Show HN: Xenolab – Rasp Pi monitor for my pet carnivourus plants
13 comments
·May 10, 2025teruakohatu
darreninthenet
Just to reiterate what's already been said - don't use tap water. We have a carnivorous plant expert/dealer local to us and he just collects and uses rainwater, as he says tap water will kill them.
Simple waterbutt attached to the drain pipe off the guttering and you get infinite free water for them
barbazoo
If it’s the water, could it help to let it stand for a while? I do that to get rid of the chlorine.
nwellinghoff
Its the water. I have a ro/DI system and use that water. All of the cool low nutrients species have been living for years no problem.
malux85
I think it's something in our water, I have to give them purified water which I buy.
floam
I bought a Venus fly trap about 10 years ago, and recall wanting to stick some RGB LEDs on an “Arduino or something” to get them to turn on and off in sync with the sun. I was hung up on the idea that this is in my windowsill, so the data on sunrise and sunset I could get from a photoresistor. It would also monitor moisture.
This is so cool!
asmodeuslucifer
I have some venus fly traps, they are suspended from the side a of a fish tank with the bottom of their container in the (presumably nutritious for them) fish water. Unrelated to blackrabbit17s setup, home assistant controls the lights and pumps.
aucisson_masque
I can appreciate the engineering but damn this look extreme.

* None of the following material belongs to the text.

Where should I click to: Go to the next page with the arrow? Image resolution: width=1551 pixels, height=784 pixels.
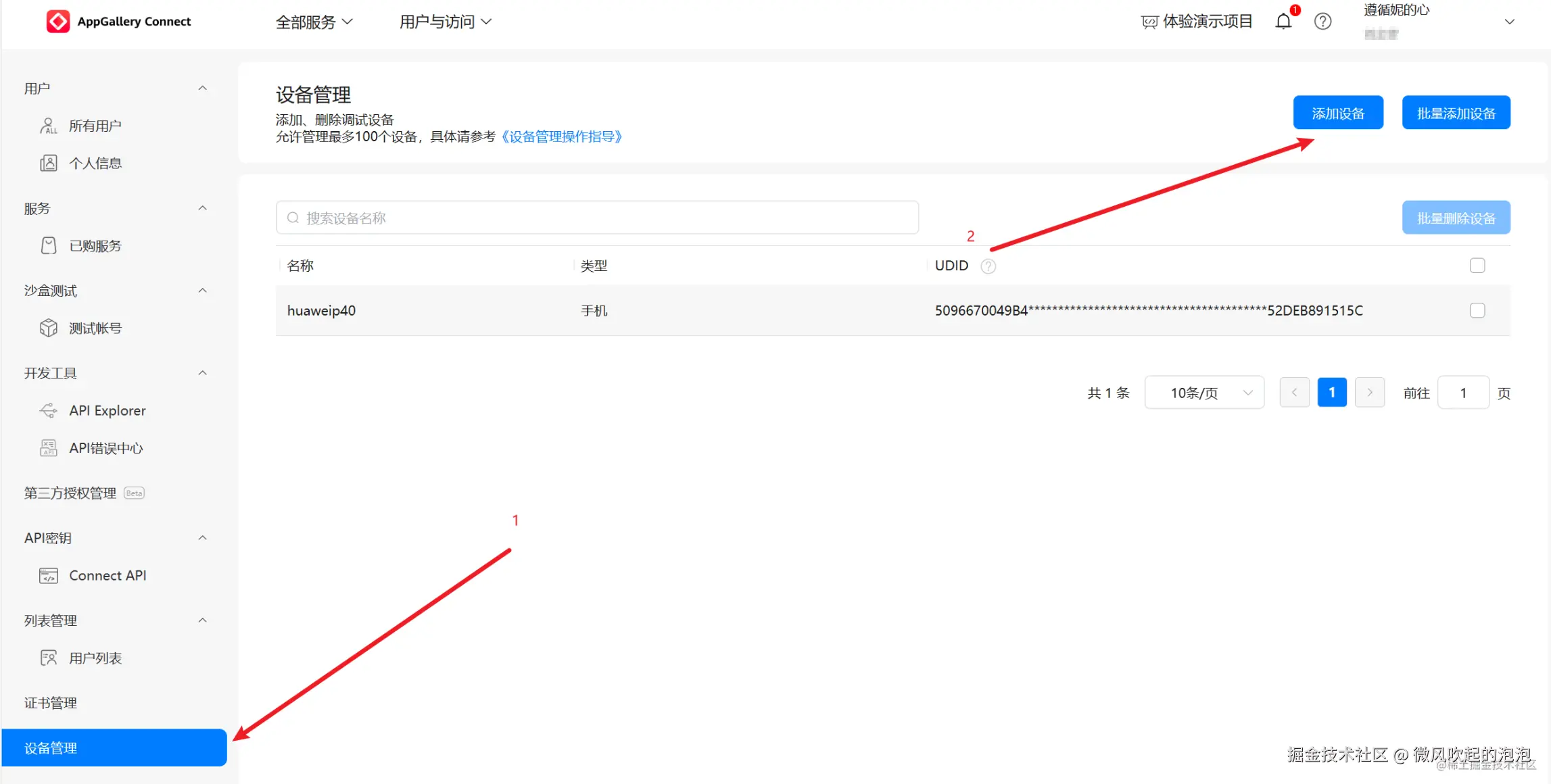[1370, 393]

My carnivorous plants are by the window and I water them once in a while, never had issue.
I thought about automating water supply but even me, a geek, realized it would be a waste of time.
anfractuosity
You might also be interested in this - https://docs.backyardbrains.com/retired/experiments/Plants_V... where they monitor the electrical spikes of the traps.
You can also apparently electrically trigger the closing of fly trap - https://www.tandfonline.com/doi/full/10.4161/psb.2.3.4217
omneity
Great work! It would be interesting to have a side by side comparison with a plant grown without monitoring.
giuliomagnifico
Impressive work for monitoring some plants! I hope they don’t bite you :)
omneity
The “torque” of these plants is very low usually. You barely feel the pressure.
Source: My finger, unscathed from a Dionaea encounter.
cactusplant7374
That’s really cool. Thanks for sharing.
I need this! I am struggling to grow carnivorous plants in New Zealand. I think I am giving them what they supposedly need but I just can’t win.